Planda, yüksek performanslı bir elektrikli otomobil üretmekle başlayan sürecin (Tesla Roadster) uzun vadede aileler için uygun fiyatlı elektrikli otomobiller üretmekle gelişeceğinden söz ediliyordu. Gelecekte, fosil yakıt kullanılan otomobillerin yerine, güneş enerjisinden sağlanacak elektrik enerjisi ile şarj edilebilen otomobillerin üretilmesi, üretim maliyetlerinin düşürülmesi, hibrit yerine tam elektrikli otomobillerin üretilmesine kadar farklı konu ve perspektifte öngörülere yer veriliyordu. Musk, toksik olmayan pillerin üretilmesinden, fabrikanın üretim modeline kadar görüşlerini de “gizli” ana planda paylaşıyordu. Musk’ın 2006 tarihli planı, dört ana başlıkla son buluyordu: “Spor otomobil üret, kazandığını uygun fiyatlı bir otomobil üretmek için kullan, o parayı daha da uygun fiyatlı bir otomobil üretmekte kullan, bunları yaparken sıfır emisyonlu elektrik üretim seçenekleri sun. Kimseye söylemeyin.”
Geçen 10 yılda bu fikirler adım adım gerçekleşti. Tesla, birbiri ardına yeni modelleri pazara sundu. Üretim tesisini ve insan kaynağını geliştirdi, geçen yıl diğer modellere kıyasla daha uygun fiyatla pazara sürüleceği duyurulan Model 3, üç hafta içerisinde 400 bin adet ön sipariş aldı. Üstelik Tesla modelleri, sürekli güncellenen yazılımları ile şimdiden sürücüsüz (yarı-otonom) olarak kullanılabiliyor, park yerine yanaşabiliyor veya garajdan bir komutla çıkabiliyor.
İkinci Ana Plan
Musk, ilkinden 10 yıl sonra, Tesla’nın geleceği ve ikinci ana planı da “Master Plan, Part Deux” başlığıyla paylaştı. Planda, Tesla’nın ilk planındaki adımların karşılıkları değerlendirilirken şirket bu kez otomobilin yanı sıra diğer yatırımlarını sürdürülebilirlik odağında da ele alıyor.

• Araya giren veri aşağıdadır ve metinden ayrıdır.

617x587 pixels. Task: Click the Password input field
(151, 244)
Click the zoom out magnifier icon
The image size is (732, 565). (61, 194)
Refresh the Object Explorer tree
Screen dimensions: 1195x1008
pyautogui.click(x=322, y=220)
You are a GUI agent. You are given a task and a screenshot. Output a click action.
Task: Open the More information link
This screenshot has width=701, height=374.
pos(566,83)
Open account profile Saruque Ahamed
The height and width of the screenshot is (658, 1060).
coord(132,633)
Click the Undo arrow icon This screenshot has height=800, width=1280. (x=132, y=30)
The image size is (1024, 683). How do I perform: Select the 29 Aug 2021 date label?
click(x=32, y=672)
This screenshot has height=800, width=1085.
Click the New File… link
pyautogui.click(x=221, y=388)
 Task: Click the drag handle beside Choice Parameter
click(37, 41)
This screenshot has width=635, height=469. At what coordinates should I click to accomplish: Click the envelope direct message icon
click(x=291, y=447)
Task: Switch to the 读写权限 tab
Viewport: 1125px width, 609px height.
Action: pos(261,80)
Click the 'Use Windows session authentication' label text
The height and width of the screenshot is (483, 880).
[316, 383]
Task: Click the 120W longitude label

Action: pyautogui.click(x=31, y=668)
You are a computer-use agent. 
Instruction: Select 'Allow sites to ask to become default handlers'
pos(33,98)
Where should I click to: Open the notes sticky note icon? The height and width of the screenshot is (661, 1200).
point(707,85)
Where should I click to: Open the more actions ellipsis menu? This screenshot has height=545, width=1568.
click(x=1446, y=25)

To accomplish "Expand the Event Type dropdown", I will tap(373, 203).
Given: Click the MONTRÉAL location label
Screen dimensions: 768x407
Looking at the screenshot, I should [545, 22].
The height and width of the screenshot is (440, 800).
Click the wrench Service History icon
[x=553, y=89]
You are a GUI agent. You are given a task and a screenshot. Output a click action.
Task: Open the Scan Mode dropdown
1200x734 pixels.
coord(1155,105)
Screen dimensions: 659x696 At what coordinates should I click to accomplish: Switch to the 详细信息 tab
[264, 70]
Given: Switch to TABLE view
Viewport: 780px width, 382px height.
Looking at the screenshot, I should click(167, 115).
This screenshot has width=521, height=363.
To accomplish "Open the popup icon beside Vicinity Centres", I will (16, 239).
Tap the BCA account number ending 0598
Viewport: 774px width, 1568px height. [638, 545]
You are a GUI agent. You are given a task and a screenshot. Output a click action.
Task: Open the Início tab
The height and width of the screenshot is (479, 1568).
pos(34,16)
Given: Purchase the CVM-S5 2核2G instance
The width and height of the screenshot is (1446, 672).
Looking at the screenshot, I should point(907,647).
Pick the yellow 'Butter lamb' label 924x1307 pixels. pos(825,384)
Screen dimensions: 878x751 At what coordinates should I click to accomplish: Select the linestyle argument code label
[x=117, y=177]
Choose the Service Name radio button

Musk’ın kuzenleri Peter ve Lyndon Rive tarafından kurulmuş olan ABD’nin en büyük güneş enerjisi sistemi sağlayıcısı SolarCity’ye 2,8 milyar dolarlık teklif veren Tesla, bu birleşme ile yenilenebilir enerji üretim ve depolaması alanında büyük bir atılım yaptı.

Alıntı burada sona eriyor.